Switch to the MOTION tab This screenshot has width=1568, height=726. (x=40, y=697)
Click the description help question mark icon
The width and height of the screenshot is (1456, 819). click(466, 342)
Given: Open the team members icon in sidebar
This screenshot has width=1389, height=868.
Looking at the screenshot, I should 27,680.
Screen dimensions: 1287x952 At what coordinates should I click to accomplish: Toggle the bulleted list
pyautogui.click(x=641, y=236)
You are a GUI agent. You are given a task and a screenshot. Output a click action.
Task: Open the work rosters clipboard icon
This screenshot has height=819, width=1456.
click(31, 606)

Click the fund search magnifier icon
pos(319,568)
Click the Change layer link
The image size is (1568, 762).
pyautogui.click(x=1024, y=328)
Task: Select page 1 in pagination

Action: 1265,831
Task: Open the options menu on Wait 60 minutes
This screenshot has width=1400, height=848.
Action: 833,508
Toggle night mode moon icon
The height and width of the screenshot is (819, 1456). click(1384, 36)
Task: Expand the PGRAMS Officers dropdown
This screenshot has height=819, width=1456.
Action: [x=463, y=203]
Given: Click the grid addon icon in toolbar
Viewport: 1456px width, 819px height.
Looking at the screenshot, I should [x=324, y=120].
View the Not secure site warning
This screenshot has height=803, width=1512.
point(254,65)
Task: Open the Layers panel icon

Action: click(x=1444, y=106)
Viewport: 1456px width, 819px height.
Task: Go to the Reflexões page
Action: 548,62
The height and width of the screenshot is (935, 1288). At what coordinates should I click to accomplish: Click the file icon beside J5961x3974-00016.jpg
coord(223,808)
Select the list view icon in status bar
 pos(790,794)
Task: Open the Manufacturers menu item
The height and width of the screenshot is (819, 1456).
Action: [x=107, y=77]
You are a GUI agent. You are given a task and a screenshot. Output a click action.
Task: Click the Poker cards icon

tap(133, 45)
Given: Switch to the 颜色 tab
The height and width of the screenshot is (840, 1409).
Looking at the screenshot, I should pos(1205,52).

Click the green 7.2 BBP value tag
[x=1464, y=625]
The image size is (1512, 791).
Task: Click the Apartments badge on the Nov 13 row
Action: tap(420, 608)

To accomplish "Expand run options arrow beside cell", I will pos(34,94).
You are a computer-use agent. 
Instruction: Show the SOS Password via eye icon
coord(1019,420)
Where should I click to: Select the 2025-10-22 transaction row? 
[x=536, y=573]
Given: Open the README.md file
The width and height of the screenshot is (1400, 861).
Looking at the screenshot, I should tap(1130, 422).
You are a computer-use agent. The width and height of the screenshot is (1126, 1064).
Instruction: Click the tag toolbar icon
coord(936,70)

— WHAT THE TASK REQUIRES —
Please write out the entries above in full, exactly as they read.

— EXERCISE RESPONSE —
Switch to the MOTION tab This screenshot has width=1568, height=726. (x=40, y=697)
Click the description help question mark icon
The width and height of the screenshot is (1456, 819). click(466, 342)
Given: Open the team members icon in sidebar
This screenshot has width=1389, height=868.
Looking at the screenshot, I should 27,680.
Screen dimensions: 1287x952 At what coordinates should I click to accomplish: Toggle the bulleted list
pyautogui.click(x=641, y=236)
You are a GUI agent. You are given a task and a screenshot. Output a click action.
Task: Open the work rosters clipboard icon
This screenshot has height=819, width=1456.
click(31, 606)

Click the fund search magnifier icon
pos(319,568)
Click the Change layer link
The image size is (1568, 762).
pyautogui.click(x=1024, y=328)
Task: Select page 1 in pagination

Action: 1265,831
Task: Open the options menu on Wait 60 minutes
This screenshot has width=1400, height=848.
Action: 833,508
Toggle night mode moon icon
The height and width of the screenshot is (819, 1456). click(1384, 36)
Task: Expand the PGRAMS Officers dropdown
This screenshot has height=819, width=1456.
Action: [x=463, y=203]
Given: Click the grid addon icon in toolbar
Viewport: 1456px width, 819px height.
Looking at the screenshot, I should [x=324, y=120].
View the Not secure site warning
This screenshot has height=803, width=1512.
point(254,65)
Task: Open the Layers panel icon

Action: click(x=1444, y=106)
Viewport: 1456px width, 819px height.
Task: Go to the Reflexões page
Action: 548,62
The height and width of the screenshot is (935, 1288). At what coordinates should I click to accomplish: Click the file icon beside J5961x3974-00016.jpg
coord(223,808)
Select the list view icon in status bar
 pos(790,794)
Task: Open the Manufacturers menu item
The height and width of the screenshot is (819, 1456).
Action: [x=107, y=77]
You are a GUI agent. You are given a task and a screenshot. Output a click action.
Task: Click the Poker cards icon

tap(133, 45)
Given: Switch to the 颜色 tab
The height and width of the screenshot is (840, 1409).
Looking at the screenshot, I should pos(1205,52).

Click the green 7.2 BBP value tag
[x=1464, y=625]
The image size is (1512, 791).
Task: Click the Apartments badge on the Nov 13 row
Action: tap(420, 608)

To accomplish "Expand run options arrow beside cell", I will pos(34,94).
You are a computer-use agent. 
Instruction: Show the SOS Password via eye icon
coord(1019,420)
Where should I click to: Select the 2025-10-22 transaction row? 
[x=536, y=573]
Given: Open the README.md file
The width and height of the screenshot is (1400, 861).
Looking at the screenshot, I should tap(1130, 422).
You are a computer-use agent. The width and height of the screenshot is (1126, 1064).
Instruction: Click the tag toolbar icon
coord(936,70)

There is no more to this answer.